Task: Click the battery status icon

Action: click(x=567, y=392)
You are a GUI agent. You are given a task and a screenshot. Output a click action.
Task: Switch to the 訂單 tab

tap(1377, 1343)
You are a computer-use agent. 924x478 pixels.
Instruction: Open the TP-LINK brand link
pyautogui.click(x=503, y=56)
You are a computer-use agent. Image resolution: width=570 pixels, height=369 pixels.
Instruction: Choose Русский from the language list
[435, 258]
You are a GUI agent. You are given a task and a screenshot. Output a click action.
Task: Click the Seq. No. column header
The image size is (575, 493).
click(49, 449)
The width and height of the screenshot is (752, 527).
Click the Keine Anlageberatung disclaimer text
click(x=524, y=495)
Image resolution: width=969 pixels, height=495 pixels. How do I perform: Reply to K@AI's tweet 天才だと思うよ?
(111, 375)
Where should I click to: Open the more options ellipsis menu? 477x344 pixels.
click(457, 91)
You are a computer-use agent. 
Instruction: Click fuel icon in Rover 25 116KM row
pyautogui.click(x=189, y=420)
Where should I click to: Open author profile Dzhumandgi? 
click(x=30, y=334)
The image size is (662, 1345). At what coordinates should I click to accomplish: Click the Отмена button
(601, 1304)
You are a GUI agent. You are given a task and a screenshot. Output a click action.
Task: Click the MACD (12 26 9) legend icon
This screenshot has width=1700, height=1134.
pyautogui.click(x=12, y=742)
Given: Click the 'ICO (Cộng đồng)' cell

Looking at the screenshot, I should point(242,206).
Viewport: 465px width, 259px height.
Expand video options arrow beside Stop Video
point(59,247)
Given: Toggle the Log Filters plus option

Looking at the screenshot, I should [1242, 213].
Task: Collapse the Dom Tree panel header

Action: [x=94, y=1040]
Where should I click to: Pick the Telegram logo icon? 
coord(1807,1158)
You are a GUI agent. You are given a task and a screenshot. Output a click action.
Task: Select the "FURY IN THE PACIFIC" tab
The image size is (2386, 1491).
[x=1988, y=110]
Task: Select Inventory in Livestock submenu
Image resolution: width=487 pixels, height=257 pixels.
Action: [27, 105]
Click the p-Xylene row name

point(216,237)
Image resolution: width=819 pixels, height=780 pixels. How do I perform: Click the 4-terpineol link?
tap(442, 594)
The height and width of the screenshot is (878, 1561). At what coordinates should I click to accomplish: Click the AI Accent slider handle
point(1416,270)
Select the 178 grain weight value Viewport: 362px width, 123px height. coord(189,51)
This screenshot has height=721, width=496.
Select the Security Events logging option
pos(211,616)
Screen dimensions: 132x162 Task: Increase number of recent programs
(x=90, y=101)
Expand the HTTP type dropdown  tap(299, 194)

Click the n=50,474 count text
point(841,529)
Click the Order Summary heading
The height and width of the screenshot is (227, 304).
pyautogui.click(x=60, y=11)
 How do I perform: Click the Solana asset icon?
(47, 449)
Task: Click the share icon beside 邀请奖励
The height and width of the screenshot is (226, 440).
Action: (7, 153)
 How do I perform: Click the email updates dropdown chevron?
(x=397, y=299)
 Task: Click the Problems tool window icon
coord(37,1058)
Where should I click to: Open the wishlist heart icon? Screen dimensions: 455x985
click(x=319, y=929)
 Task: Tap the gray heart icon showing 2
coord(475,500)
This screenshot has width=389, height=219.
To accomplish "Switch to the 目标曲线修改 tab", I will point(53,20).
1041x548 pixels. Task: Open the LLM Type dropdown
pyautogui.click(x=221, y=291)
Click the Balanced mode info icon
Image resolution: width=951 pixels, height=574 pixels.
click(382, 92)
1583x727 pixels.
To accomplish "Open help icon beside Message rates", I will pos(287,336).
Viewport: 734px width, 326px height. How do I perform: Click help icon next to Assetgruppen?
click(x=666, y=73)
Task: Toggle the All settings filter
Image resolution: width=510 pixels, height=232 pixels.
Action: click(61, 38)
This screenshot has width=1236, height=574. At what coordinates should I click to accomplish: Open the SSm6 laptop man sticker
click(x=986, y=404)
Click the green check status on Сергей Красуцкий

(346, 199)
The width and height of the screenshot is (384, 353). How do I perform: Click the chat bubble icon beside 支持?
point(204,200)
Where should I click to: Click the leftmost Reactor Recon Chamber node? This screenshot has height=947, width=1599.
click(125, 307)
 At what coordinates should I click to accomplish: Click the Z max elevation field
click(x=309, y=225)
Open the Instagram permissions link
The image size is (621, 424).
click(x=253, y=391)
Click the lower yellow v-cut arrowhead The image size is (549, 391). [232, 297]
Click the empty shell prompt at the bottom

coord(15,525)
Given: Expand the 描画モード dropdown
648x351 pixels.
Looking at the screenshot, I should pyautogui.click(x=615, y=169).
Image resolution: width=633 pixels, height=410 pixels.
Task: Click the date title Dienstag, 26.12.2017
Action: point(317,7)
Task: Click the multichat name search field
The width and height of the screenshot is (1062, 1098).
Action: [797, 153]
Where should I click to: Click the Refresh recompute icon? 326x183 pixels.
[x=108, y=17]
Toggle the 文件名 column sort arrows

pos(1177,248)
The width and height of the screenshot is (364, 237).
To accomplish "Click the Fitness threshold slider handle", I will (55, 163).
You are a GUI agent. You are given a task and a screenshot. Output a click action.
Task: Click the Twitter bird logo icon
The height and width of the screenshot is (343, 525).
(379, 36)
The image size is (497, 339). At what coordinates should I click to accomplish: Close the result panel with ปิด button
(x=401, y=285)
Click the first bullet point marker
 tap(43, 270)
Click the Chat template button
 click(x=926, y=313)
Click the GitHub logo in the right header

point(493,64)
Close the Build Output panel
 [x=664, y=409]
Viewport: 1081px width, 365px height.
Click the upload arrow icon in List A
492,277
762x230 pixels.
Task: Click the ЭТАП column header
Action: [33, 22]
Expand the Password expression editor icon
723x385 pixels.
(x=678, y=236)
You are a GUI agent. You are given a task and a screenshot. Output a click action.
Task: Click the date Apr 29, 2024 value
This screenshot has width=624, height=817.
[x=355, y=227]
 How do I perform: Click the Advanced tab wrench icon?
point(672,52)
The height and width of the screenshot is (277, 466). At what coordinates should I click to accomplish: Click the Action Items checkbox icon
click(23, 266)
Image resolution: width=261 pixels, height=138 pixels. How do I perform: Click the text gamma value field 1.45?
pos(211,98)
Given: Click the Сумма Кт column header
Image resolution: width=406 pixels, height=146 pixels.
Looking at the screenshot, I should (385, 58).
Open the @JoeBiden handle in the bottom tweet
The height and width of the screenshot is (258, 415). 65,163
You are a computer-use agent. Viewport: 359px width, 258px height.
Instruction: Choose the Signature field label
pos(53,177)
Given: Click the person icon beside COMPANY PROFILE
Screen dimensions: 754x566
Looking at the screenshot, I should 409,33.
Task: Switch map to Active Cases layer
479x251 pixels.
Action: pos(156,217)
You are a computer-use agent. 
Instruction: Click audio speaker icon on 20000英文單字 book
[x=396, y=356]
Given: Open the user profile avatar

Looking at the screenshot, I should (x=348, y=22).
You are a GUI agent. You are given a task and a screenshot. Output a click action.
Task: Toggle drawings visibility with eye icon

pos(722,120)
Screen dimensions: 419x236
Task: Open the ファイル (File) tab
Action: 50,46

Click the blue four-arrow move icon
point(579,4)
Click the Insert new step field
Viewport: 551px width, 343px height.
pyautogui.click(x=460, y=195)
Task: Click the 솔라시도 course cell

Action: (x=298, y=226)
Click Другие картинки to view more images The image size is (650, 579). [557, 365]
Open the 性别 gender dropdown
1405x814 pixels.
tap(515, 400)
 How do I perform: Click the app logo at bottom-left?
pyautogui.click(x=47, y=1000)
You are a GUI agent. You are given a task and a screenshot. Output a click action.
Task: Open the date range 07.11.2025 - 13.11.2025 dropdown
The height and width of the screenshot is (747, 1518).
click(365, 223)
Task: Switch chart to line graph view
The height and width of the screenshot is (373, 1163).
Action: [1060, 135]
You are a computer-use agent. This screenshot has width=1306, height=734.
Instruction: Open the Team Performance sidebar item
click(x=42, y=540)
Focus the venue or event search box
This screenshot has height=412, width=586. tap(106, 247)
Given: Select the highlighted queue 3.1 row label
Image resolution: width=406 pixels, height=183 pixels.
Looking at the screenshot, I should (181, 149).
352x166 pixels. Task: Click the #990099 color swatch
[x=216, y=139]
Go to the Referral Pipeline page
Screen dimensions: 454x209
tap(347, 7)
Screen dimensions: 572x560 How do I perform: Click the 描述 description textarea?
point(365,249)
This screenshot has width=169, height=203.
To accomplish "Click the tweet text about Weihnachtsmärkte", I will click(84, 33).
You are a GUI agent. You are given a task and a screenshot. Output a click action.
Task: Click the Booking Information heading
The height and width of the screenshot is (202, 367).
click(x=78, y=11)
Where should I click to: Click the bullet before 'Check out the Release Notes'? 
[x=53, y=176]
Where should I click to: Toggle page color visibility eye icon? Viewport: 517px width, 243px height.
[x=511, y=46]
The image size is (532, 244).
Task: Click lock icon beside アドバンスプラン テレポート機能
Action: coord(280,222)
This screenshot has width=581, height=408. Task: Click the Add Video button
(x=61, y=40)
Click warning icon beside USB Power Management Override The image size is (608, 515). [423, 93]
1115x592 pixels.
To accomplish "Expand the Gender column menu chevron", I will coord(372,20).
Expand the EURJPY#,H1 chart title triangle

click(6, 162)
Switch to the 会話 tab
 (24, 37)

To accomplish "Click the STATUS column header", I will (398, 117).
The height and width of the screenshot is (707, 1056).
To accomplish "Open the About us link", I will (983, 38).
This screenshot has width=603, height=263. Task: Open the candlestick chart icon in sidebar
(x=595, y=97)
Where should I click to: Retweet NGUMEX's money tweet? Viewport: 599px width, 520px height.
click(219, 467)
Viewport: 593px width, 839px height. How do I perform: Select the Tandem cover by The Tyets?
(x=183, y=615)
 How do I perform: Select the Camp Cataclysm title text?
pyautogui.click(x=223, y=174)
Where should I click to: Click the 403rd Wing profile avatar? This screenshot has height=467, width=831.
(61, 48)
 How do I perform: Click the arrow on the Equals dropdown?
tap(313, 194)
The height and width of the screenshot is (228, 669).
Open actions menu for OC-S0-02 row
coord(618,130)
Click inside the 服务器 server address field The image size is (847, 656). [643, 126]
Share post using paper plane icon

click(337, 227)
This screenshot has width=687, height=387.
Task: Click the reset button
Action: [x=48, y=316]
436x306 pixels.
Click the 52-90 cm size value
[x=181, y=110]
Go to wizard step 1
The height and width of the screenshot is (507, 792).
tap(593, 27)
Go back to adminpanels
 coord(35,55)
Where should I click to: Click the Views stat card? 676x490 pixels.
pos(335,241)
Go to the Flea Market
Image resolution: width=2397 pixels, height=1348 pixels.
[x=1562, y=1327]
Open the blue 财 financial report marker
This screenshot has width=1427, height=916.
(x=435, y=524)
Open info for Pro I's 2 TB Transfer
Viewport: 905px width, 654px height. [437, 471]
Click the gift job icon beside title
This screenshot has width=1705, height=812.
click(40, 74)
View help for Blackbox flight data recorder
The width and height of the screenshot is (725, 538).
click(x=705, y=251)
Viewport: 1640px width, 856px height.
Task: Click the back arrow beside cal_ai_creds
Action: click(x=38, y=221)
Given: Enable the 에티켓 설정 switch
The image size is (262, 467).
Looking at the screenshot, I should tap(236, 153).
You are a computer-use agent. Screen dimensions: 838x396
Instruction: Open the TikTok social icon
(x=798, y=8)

_Task details_
Could you reproduce word for word every line from the start of the rows through the line containing "click(457, 91)", including that line?

_Answer to this task_
Task: Click the battery status icon

Action: click(x=567, y=392)
You are a GUI agent. You are given a task and a screenshot. Output a click action.
Task: Switch to the 訂單 tab

tap(1377, 1343)
You are a computer-use agent. 924x478 pixels.
Instruction: Open the TP-LINK brand link
pyautogui.click(x=503, y=56)
You are a computer-use agent. Image resolution: width=570 pixels, height=369 pixels.
Instruction: Choose Русский from the language list
[435, 258]
You are a GUI agent. You are given a task and a screenshot. Output a click action.
Task: Click the Seq. No. column header
The image size is (575, 493).
click(49, 449)
The width and height of the screenshot is (752, 527).
Click the Keine Anlageberatung disclaimer text
click(x=524, y=495)
Image resolution: width=969 pixels, height=495 pixels. How do I perform: Reply to K@AI's tweet 天才だと思うよ?
(111, 375)
Where should I click to: Open the more options ellipsis menu? 477x344 pixels.
click(457, 91)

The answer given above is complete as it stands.